■ **EXERCISE TASK**: Collect every row below that contains the word "Expand". Only matches with the same capitalization count.
SUPPLIED DATA start
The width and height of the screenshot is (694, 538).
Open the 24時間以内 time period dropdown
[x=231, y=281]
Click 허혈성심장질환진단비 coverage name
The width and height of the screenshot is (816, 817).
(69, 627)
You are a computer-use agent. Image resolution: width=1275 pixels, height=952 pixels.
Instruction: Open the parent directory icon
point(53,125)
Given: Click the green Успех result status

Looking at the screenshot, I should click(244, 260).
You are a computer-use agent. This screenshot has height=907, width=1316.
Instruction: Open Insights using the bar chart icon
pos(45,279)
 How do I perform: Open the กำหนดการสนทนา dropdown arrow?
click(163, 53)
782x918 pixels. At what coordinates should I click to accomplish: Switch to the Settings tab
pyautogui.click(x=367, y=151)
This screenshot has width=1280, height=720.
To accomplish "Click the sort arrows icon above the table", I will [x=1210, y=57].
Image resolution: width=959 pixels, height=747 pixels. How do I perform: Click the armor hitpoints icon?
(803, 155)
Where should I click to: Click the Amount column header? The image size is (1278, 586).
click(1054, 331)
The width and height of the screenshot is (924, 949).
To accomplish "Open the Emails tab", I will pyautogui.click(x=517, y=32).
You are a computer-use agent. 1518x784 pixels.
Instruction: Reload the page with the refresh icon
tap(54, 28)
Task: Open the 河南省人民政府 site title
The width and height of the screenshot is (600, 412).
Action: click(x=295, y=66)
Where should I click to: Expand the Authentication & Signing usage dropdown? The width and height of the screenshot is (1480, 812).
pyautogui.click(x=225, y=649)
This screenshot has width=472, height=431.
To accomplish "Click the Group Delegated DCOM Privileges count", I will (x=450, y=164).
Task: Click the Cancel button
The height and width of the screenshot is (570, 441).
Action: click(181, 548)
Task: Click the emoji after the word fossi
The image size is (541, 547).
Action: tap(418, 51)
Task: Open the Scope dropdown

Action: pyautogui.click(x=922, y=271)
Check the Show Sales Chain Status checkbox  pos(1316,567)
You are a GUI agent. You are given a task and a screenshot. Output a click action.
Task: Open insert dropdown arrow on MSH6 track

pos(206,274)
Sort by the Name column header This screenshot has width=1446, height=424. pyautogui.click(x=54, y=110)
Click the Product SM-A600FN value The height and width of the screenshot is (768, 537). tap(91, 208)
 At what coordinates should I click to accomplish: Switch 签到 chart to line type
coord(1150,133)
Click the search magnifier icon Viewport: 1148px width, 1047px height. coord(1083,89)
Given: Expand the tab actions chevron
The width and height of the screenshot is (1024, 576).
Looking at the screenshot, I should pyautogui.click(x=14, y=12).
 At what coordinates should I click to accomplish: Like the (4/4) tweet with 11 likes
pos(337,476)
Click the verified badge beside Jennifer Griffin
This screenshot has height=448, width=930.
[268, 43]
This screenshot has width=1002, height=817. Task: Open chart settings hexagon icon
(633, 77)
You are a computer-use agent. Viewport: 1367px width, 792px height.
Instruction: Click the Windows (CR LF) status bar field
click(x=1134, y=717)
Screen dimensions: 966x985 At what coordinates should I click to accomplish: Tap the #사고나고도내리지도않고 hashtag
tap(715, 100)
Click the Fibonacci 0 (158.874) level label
SUPPLIED DATA end
■ **SOLUTION FOR THIS TASK**:
Where should I click to: Expand the Authentication & Signing usage dropdown? The width and height of the screenshot is (1480, 812).
Given: Expand the tab actions chevron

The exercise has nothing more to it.